***** Input material *****
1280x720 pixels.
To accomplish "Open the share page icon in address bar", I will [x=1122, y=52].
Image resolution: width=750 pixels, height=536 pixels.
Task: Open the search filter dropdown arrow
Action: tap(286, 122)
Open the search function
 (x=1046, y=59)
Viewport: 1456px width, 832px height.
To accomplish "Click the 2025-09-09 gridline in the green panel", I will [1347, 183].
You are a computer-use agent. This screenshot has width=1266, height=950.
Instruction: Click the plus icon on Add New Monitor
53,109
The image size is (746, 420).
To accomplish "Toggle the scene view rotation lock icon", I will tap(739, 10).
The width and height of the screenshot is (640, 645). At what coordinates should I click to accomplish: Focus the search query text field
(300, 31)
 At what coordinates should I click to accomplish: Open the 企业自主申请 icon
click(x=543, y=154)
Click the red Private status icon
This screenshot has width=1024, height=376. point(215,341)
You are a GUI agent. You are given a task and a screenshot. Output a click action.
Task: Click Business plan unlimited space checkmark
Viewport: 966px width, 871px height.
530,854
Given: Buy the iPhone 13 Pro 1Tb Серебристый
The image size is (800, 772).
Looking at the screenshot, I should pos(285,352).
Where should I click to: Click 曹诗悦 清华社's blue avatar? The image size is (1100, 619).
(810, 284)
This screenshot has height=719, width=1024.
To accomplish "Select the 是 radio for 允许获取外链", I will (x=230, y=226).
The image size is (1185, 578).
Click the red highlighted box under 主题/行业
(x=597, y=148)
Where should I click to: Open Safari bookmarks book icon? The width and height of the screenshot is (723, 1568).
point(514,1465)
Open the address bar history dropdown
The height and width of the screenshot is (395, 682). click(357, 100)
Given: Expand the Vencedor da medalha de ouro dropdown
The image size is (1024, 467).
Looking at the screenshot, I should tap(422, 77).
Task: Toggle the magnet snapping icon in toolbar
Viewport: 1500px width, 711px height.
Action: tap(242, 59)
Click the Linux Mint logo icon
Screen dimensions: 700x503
*****
• Required action: Each line of the data above must be restated word for word.

• Result of the exercise:
1280x720 pixels.
To accomplish "Open the share page icon in address bar", I will [x=1122, y=52].
Image resolution: width=750 pixels, height=536 pixels.
Task: Open the search filter dropdown arrow
Action: tap(286, 122)
Open the search function
 (x=1046, y=59)
Viewport: 1456px width, 832px height.
To accomplish "Click the 2025-09-09 gridline in the green panel", I will [1347, 183].
You are a computer-use agent. This screenshot has width=1266, height=950.
Instruction: Click the plus icon on Add New Monitor
53,109
The image size is (746, 420).
To accomplish "Toggle the scene view rotation lock icon", I will tap(739, 10).
The width and height of the screenshot is (640, 645). At what coordinates should I click to accomplish: Focus the search query text field
(300, 31)
 At what coordinates should I click to accomplish: Open the 企业自主申请 icon
click(x=543, y=154)
Click the red Private status icon
This screenshot has width=1024, height=376. point(215,341)
You are a GUI agent. You are given a task and a screenshot. Output a click action.
Task: Click Business plan unlimited space checkmark
Viewport: 966px width, 871px height.
530,854
Given: Buy the iPhone 13 Pro 1Tb Серебристый
The image size is (800, 772).
Looking at the screenshot, I should pos(285,352).
Where should I click to: Click 曹诗悦 清华社's blue avatar? The image size is (1100, 619).
(810, 284)
This screenshot has height=719, width=1024.
To accomplish "Select the 是 radio for 允许获取外链", I will (x=230, y=226).
The image size is (1185, 578).
Click the red highlighted box under 主题/行业
(x=597, y=148)
Where should I click to: Open Safari bookmarks book icon? The width and height of the screenshot is (723, 1568).
point(514,1465)
Open the address bar history dropdown
The height and width of the screenshot is (395, 682). click(357, 100)
Given: Expand the Vencedor da medalha de ouro dropdown
The image size is (1024, 467).
Looking at the screenshot, I should tap(422, 77).
Task: Toggle the magnet snapping icon in toolbar
Viewport: 1500px width, 711px height.
Action: tap(242, 59)
Click the Linux Mint logo icon
Screen dimensions: 700x503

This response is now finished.